Urbs online presence, Urb.com, was minimal until a redesigned site was launched on April 2, 2007. The new 2007 version of Urb.com featured a daily music and culture news blog, weekly CD and singles reviews, features from the magazine, and an extensive video collection made possible by a partnership with the online video service Video In My Backyard.

In April 2007, "The Next 100" feature was moved to the magazine's website and expanded tenfold to become "The Next 1000". Instead of featuring 100 emerging artists and groups in a single issue of the magazine, 20 artists and groups are featured each week on the website, over the course of a year. The artists to be featured are selected by URBs editorial staff and are rated by the site's visitors.

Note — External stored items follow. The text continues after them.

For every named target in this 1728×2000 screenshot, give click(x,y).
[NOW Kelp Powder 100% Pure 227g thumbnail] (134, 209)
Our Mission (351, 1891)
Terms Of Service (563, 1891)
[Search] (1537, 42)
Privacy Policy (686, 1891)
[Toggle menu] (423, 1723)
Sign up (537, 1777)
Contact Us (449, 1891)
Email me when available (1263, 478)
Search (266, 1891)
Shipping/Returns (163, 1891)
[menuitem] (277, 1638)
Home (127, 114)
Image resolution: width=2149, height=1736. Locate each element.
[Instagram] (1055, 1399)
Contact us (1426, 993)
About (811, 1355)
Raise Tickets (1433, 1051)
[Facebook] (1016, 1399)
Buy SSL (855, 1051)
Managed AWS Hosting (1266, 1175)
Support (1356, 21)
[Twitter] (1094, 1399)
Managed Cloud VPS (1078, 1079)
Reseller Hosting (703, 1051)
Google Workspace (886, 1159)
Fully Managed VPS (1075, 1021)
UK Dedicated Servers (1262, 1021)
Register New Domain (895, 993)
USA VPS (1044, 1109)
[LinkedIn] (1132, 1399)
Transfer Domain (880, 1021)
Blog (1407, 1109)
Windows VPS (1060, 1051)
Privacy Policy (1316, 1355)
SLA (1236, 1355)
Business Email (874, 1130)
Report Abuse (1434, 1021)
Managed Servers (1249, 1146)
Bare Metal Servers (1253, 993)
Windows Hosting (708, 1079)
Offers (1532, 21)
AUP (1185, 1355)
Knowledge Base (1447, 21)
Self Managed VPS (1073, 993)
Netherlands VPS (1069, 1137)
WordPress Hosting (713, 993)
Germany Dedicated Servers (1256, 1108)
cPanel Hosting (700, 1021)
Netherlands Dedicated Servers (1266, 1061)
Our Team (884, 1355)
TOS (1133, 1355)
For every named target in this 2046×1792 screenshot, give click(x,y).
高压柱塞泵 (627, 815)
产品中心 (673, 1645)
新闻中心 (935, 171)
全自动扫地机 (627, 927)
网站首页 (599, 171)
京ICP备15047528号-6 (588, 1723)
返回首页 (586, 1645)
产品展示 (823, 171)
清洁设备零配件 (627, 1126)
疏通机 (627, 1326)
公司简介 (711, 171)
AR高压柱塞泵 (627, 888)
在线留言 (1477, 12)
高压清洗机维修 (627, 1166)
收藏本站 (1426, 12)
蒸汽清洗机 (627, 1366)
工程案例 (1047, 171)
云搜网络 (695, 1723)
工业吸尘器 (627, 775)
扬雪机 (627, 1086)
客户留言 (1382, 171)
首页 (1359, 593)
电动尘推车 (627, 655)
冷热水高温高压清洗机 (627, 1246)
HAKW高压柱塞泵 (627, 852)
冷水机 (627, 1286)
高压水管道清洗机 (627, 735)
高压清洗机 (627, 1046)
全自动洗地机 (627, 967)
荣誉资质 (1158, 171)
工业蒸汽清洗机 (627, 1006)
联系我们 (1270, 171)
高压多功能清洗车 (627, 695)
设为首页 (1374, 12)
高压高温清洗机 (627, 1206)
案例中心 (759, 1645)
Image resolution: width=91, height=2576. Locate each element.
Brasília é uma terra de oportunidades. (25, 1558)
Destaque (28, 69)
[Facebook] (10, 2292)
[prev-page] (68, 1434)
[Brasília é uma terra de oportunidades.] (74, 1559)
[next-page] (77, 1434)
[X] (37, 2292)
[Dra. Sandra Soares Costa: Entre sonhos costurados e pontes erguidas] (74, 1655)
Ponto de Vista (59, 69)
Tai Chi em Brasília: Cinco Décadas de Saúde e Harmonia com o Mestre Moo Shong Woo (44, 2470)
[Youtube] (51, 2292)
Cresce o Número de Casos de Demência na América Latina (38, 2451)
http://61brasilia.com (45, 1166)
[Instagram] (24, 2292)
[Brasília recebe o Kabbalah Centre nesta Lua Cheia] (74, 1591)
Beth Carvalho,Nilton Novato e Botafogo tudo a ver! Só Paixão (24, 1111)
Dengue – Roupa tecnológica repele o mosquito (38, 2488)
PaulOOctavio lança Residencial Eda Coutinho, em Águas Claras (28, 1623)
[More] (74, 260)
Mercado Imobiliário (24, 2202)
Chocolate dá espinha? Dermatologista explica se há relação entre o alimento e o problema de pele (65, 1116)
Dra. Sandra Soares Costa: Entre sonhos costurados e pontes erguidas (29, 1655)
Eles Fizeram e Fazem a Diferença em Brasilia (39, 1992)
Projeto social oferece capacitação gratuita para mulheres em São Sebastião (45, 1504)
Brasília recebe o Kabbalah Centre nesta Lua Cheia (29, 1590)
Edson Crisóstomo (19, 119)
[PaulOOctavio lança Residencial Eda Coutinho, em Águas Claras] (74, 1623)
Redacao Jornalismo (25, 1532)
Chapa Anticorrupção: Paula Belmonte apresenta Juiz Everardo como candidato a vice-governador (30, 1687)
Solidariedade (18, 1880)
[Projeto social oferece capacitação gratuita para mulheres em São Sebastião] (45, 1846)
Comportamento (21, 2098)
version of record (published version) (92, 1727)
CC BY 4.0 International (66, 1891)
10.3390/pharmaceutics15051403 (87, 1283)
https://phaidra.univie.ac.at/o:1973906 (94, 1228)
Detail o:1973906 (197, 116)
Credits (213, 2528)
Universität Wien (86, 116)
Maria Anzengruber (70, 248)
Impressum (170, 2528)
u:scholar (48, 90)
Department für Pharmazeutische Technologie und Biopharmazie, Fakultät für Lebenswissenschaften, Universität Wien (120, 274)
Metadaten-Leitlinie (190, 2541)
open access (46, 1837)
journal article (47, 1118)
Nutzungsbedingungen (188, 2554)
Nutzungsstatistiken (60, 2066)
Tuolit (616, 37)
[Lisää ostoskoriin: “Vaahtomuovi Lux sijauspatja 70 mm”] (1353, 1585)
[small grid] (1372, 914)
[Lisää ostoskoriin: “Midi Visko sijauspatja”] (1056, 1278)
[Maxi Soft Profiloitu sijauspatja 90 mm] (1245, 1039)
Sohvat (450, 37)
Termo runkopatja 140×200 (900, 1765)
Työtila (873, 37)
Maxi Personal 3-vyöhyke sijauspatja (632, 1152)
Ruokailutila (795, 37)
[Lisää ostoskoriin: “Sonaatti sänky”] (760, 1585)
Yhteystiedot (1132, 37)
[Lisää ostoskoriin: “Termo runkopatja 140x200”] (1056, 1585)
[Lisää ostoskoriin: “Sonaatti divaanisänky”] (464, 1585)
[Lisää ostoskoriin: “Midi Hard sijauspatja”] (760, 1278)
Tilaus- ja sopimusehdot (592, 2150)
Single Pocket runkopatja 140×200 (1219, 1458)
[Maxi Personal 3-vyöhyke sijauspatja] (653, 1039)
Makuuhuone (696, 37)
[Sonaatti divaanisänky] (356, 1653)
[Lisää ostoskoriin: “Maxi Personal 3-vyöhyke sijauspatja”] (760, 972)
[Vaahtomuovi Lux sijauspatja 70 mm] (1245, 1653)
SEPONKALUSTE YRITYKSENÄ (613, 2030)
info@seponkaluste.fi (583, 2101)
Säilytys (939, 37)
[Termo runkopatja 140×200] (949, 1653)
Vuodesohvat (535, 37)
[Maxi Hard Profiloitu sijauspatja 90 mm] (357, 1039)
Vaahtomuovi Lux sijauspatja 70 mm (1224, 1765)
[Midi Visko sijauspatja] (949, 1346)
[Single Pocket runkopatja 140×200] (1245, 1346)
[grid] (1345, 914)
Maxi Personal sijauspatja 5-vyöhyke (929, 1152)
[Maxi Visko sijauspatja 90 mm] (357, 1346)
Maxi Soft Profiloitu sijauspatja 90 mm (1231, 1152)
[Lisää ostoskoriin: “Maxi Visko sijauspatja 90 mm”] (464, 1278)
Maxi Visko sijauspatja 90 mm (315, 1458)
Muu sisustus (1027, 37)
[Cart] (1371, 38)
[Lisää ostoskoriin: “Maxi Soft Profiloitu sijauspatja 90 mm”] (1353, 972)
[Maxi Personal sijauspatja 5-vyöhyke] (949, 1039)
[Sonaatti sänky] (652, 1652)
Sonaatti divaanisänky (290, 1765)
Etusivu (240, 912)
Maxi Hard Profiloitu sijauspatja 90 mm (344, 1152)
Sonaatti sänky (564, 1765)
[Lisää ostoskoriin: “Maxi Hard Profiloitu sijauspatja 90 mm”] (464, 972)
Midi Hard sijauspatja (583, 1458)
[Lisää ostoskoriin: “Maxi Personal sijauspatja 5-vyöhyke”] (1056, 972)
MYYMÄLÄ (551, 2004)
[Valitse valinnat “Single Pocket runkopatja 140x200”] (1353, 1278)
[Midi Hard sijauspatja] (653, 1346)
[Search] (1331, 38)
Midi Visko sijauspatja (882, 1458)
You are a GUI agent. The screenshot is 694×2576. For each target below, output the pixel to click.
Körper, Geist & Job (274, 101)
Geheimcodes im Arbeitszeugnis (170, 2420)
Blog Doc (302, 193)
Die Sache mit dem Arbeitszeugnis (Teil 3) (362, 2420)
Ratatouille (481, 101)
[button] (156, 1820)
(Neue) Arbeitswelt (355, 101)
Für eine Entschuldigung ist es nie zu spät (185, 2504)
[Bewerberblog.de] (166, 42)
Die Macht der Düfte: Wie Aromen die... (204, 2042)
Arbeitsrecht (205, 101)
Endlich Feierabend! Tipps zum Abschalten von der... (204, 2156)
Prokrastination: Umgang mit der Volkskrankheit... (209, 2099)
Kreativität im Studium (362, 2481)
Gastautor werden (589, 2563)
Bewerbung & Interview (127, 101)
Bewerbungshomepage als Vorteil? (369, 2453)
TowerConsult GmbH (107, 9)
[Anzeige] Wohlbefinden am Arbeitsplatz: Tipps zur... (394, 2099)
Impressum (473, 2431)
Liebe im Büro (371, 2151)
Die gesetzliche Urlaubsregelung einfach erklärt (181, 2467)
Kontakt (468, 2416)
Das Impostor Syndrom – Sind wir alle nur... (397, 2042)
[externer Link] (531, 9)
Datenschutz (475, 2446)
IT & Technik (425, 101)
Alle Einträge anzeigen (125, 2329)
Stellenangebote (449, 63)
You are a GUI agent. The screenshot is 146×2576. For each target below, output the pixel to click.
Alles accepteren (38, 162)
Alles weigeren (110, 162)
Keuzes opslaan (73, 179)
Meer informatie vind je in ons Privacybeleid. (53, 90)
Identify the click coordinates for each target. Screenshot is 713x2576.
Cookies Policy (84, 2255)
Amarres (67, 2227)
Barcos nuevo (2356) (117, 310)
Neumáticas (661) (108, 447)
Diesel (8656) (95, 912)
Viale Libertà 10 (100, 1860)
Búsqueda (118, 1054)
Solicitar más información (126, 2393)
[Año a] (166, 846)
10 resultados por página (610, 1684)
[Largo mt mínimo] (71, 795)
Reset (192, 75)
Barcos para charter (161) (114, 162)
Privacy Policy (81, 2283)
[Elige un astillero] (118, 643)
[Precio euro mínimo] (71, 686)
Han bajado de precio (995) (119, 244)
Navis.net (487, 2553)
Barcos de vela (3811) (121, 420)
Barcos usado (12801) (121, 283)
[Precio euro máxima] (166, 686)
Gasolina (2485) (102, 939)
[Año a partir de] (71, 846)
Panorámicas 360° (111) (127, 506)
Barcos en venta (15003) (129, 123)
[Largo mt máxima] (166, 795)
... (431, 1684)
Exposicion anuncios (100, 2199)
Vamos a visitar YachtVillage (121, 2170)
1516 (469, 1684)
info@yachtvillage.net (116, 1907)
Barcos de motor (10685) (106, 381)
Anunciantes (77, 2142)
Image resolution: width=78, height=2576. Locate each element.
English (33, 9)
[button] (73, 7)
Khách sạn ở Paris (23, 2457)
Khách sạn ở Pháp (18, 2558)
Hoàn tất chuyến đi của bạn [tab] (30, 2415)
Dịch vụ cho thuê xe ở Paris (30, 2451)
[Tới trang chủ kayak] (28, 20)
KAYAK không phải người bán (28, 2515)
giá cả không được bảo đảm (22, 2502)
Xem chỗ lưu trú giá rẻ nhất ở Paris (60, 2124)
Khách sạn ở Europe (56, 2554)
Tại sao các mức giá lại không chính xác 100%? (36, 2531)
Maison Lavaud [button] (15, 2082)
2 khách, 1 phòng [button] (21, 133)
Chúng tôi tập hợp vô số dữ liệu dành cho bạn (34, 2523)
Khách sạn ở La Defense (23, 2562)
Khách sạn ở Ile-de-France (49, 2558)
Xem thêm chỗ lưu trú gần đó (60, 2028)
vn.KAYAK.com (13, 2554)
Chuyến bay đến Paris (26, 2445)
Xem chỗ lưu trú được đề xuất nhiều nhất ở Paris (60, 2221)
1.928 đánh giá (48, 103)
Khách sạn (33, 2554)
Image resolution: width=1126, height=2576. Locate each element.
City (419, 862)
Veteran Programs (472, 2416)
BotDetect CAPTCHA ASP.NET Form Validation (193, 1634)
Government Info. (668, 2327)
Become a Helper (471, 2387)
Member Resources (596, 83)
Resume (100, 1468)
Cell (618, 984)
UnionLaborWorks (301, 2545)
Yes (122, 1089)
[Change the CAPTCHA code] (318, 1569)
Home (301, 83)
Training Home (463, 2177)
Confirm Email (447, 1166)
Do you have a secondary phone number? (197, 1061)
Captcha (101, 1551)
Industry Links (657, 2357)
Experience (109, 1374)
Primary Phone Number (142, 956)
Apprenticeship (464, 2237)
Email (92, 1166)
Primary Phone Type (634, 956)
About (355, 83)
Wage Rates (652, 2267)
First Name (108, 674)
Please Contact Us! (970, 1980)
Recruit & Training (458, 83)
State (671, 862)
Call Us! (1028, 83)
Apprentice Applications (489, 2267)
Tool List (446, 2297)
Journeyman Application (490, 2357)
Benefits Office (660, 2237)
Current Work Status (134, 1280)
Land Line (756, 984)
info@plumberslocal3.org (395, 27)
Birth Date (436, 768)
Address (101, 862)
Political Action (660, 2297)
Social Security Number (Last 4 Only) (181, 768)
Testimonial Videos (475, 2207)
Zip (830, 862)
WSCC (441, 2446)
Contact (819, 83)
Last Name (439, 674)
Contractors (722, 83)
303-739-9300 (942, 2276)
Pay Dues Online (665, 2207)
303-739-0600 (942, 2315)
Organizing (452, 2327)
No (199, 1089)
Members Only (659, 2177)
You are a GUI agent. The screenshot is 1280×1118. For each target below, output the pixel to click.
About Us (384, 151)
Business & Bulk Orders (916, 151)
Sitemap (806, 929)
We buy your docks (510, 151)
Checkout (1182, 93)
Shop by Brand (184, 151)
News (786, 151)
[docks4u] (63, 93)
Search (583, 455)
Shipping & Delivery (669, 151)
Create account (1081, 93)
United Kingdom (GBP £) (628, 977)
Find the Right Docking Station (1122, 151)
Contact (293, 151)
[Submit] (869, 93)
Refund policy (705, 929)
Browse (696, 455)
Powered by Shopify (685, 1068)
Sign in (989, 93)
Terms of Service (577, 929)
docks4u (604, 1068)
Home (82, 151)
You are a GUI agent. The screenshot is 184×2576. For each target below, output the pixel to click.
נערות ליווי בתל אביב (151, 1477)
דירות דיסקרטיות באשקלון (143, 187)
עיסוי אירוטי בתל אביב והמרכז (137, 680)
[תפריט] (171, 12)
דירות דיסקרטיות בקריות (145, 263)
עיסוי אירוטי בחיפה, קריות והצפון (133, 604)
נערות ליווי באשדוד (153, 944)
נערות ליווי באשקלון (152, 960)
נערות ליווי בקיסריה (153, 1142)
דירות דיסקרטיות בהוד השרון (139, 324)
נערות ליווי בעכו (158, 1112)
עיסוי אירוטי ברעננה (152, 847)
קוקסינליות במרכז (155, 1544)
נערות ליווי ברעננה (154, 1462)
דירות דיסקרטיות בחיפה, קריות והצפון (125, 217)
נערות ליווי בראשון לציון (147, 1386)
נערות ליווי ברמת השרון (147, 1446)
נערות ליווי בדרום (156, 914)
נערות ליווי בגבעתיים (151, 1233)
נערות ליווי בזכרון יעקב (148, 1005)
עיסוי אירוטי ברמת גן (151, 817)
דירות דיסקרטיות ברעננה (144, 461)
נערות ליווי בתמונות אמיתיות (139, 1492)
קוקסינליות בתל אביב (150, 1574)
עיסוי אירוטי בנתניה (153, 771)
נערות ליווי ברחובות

Publication of the print edition was suspended following the Summer 2009 issue (No. 158). Plans were announced for the October 2009 launch of issue No. 159 as an online publication, with further issues to follow, with the hope that the print edition would be resumed sometime in 2010. Roker cited a significant "shift in consumption and media habits worldwide, especially in the magazine market" in the preceding 18 months as a factor in the decision to put the print edition on hiatus.